L’exposition inaugurale de la collection All Directions: Art That Moves You présente 150 œuvres d’art et objets allant de l’historique au contemporain, tirés de la collection Fenix ​​et acquis au cours des cinq dernières années.

Les artistes présentés sont du monde entier, notamment Francis Alÿs, Max Beckmann, Sophie Calle, Honoré Daumier, Jeremy Deller, Rineke Dijkstra, Omar Victor Diop, Shilpa Gupta, Alfredo Jaar, William Kentridge, Kimsooja, Laetitia Ky, Steve McQueen, Adrian Paci, Cornelia Parker, Gordon Parks, Grayson Perry, Ugo Rondinone, Yinka Shonibare, Alfred Stieglitz, Do Ho Suh, Bill Viola et Danh Vō.

Ces œuvres seront accompagnées d’une collection de souvenirs personnels, recueillis auprès des habitants de Rotterdam et racontant des histoires individuelles de migration, aux côtés d’objets historiques importants comme un morceau du mur de Berlin.

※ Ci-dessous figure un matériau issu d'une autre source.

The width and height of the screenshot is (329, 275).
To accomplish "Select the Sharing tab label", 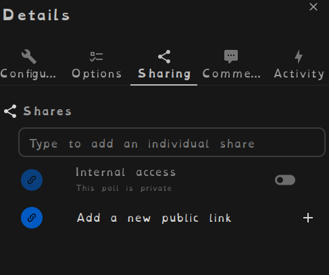I will (x=164, y=74).
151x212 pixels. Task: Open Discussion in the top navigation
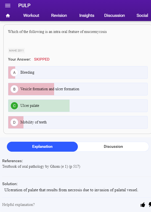click(x=115, y=15)
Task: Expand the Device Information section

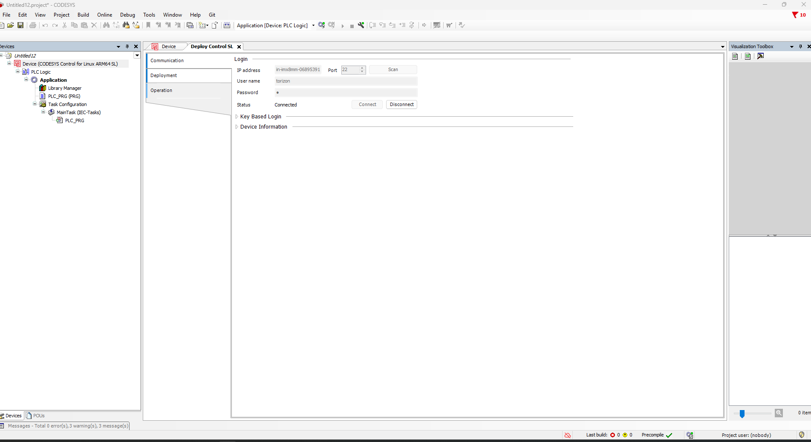Action: click(x=237, y=127)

Installation Bottari Truck Kimsooja – © Robin Utrecht
  • Une des expositions photographiques les plus célèbres de tous les temps

Fenix ​​présente également « The Family of Migrants », une exposition inspirée de « Family of Man » d’Edward Steichen , présentée au MoMA en 1955 et qui compte parmi les expositions photographiques les plus célèbres de tous les temps.

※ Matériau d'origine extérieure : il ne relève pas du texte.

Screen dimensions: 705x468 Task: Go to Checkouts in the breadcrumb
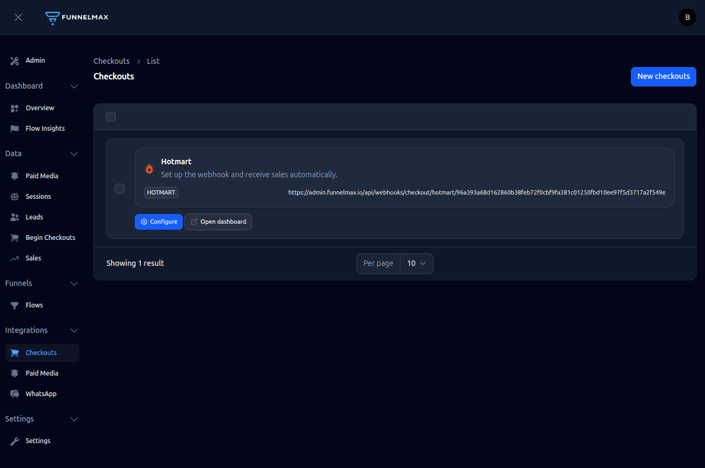click(111, 61)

Cette vaste exposition présentera une sélection des photographies les plus marquantes sur le thème de la migration, réunissant 194 clichés de 55 pays, pris par 136 photographes. Les œuvres, qui s’étendent de la fin du XIXe siècle à nos jours, sont un mélange d’images documentaires, de portraits et de photographies journalistiques tirées d’archives internationales, de collections de musées, de banques d’images et de journaux.

Parmi les photographes présentés figurent Abbas, Eva Besnyö, Chien-Chi Chang, Fouad Elkoury, Robert de Hartogh, Lewis Hine, Ata Kandó, Dorothea Lange, Steve McCurry, Yasuhiro Ogawa, Emin Özmen et Sergey Ponomarev.

  • Un chef-d’œuvre de De Kooning installé pour l’ouverture de Fenix

​​L’Homme en lambris (1969), de Willem de Kooning (1904–1997), a été installé dans une vitrine à la lumière du jour spécialement conçue pour le tableau dans une des salles du Fenix. 

De Kooning a peint cette œuvre en 1969, durant l’une de ses périodes les plus productives, dans son atelier d’East Hampton, à l’extrémité de Long Island. La lumière vive de l’océan Atlantique lui rappelait souvent les Pays-Bas.

Couverture

De Kooning est né dans la Zaagmolenstraat à Rotterdam et rêvait depuis longtemps des États-Unis. Son oncle, qui travaillait pour la Holland-America Line, lui racontait des histoires et lui offrait un ballon de football américain lorsqu’il était enfant. Plus tard, De Kooning découvre le jazz et le charleston dans la vie nocturne animée de Rotterdam, et avec des amis, il projette de traverser l’océan. « Pour devenir riche », comme il le dira plus tard dans des interviews.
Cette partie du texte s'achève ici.